Nozomi però non è un essere umano, non partecipa dell'antica colpa di essere nata (separata vuoi dal Uno originario o dall'Eden), è un oggetto. Un oggetto creato per soddisfare i bisogni altrui e quindi il rischio che il suo vivere si trasformi in colpa non è remoto. Ma forse il male, che è portatore di umanità, trova la strada chiusa di fronte ad un essere di gomma che quindi, immune, può riflettere. Riflettere e poi contagiare gli umani in carne e ossa con un soffio di vita tutto particolare. E se (come insegna Boccaccio) i piacevoli ragionamenti servono a medicare la malattia dell’animo, ancor di più questa malattia dell’animo può essere affievolita da chi ha da poco ereditato l’umana coscienza, da chi non ha avuto il tempo di esser avvizzita dall’umano. Prendendo spunto da una graphic novel di Gouda Yoshiie (Kuuki Ningyou), Air Doll non si allontana dal cinema di Kore-eda, anzi, lo arricchisce portando su versanti altri - più immaginifici - la visione della realtà.
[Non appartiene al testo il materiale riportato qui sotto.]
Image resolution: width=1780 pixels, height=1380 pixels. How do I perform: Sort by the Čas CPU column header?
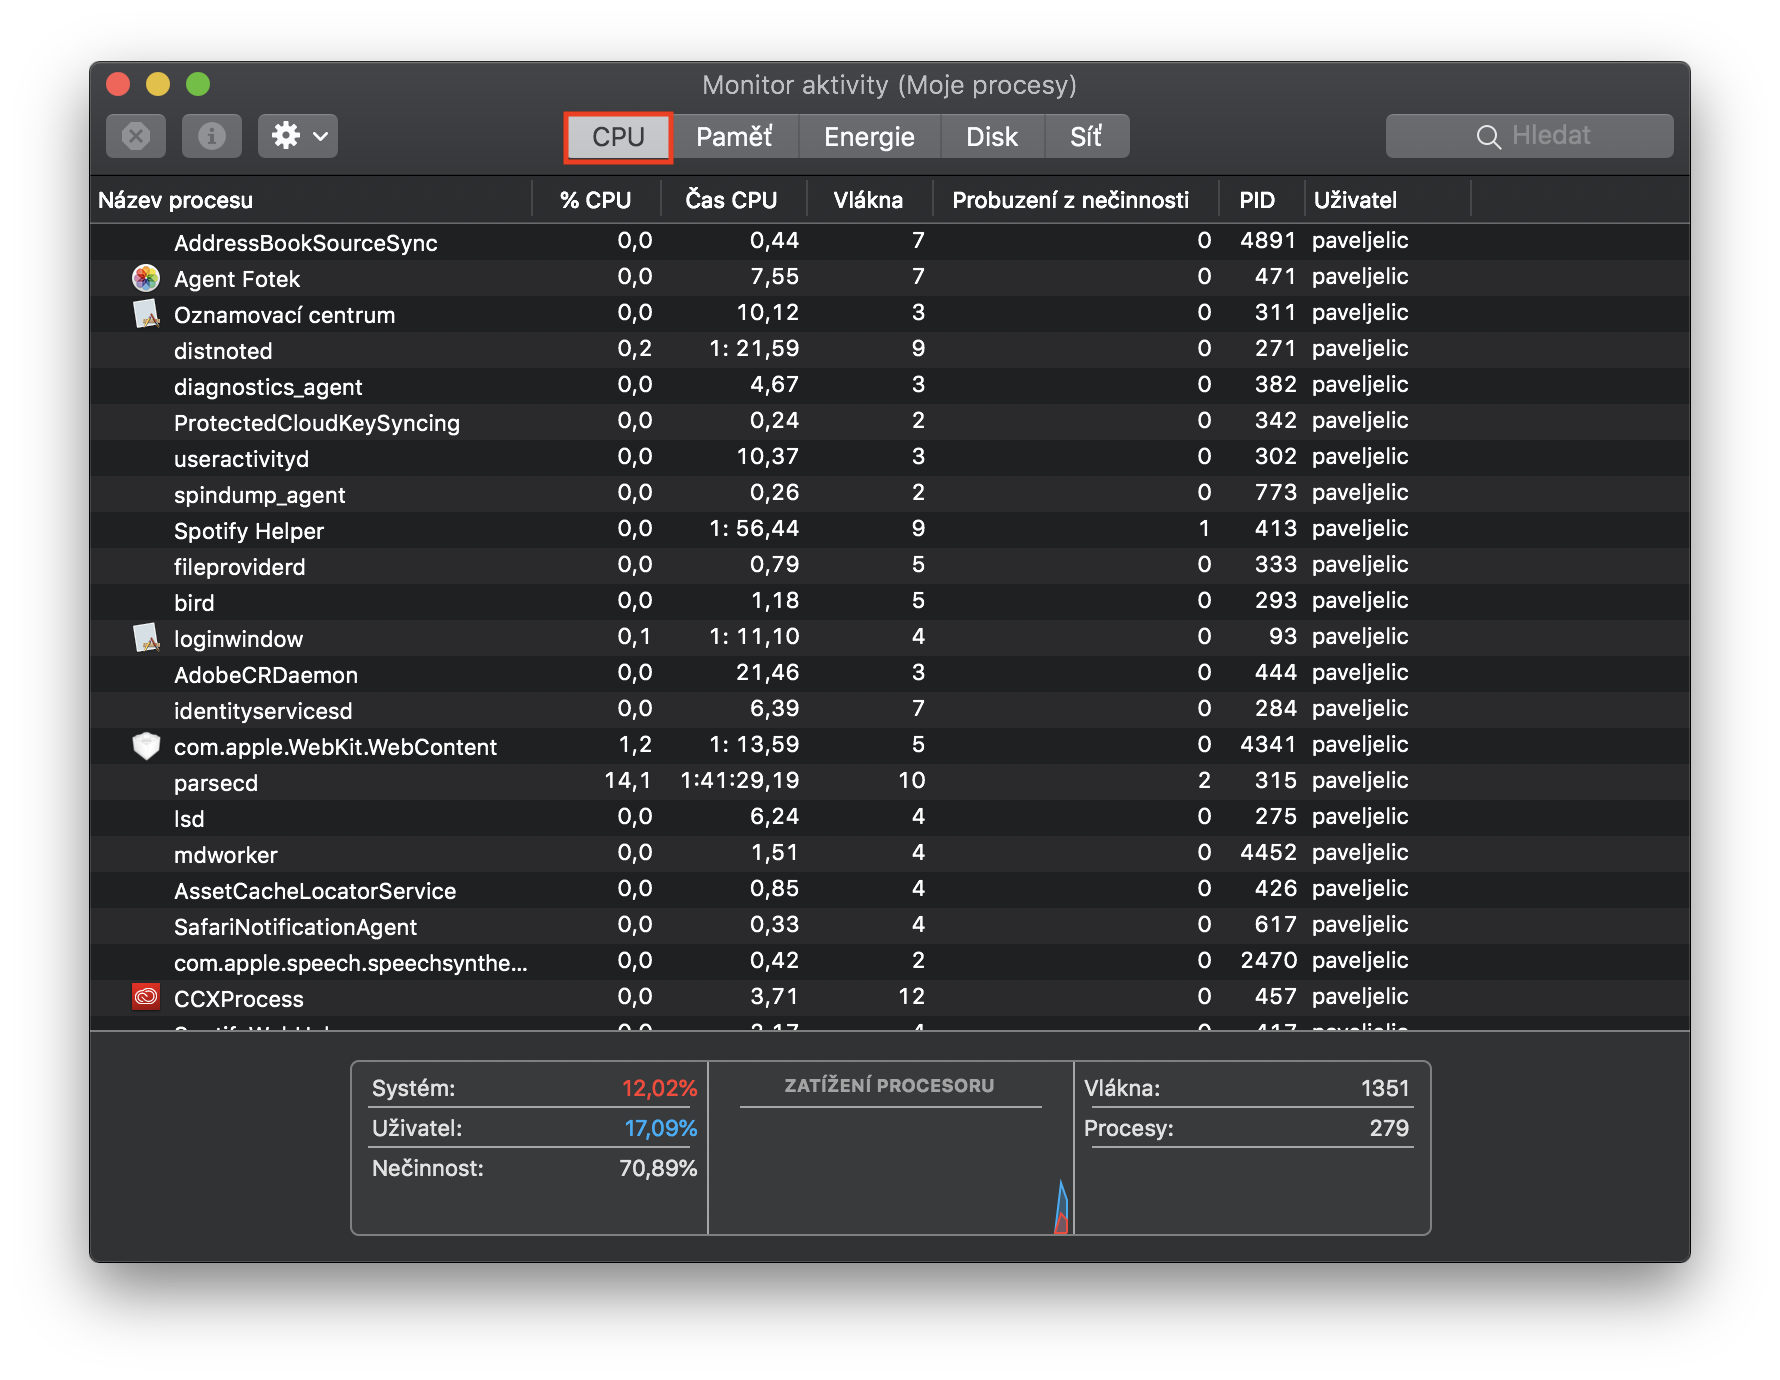click(731, 200)
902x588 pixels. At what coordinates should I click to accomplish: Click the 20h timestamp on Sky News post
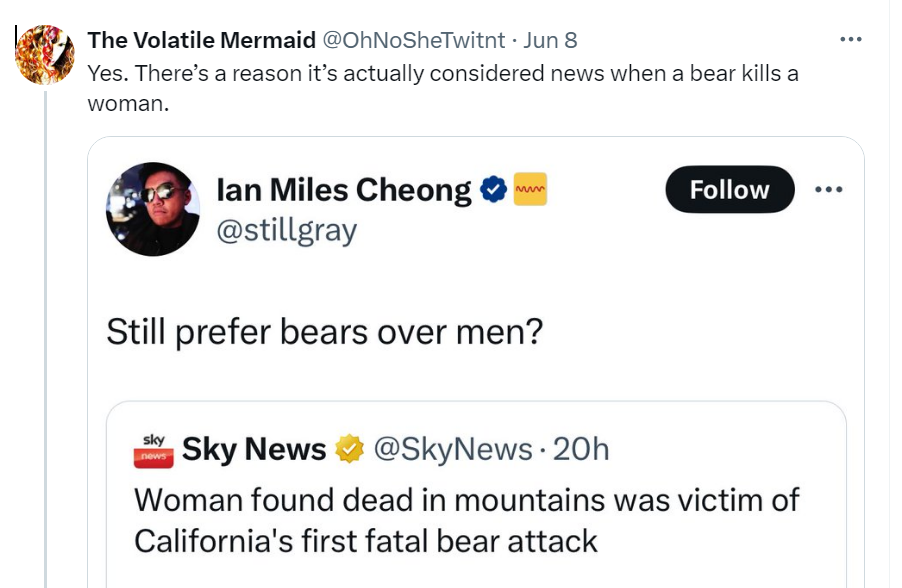(x=581, y=450)
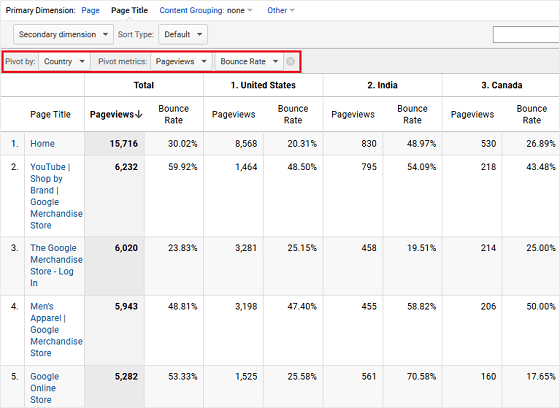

Realtà che è anche crudele separazione, iniquità, obsolescenza. Se per parlarci di vecchiaia, di morte, di egoismo, di nascita e di vita un regista riesce a commuoverci facendoci accarezzare da una bambola gonfiabile, allora vuol dire che quel regista è un grande regista. E Hirokazu Kore-eda lo è. Ed io sono anche riuscito a scrivere una non-recensione che assomiglia quasi ad una recensione. Lontano dai miei classici ghirigori in conformità con l’inutilità che mi contraddistingue.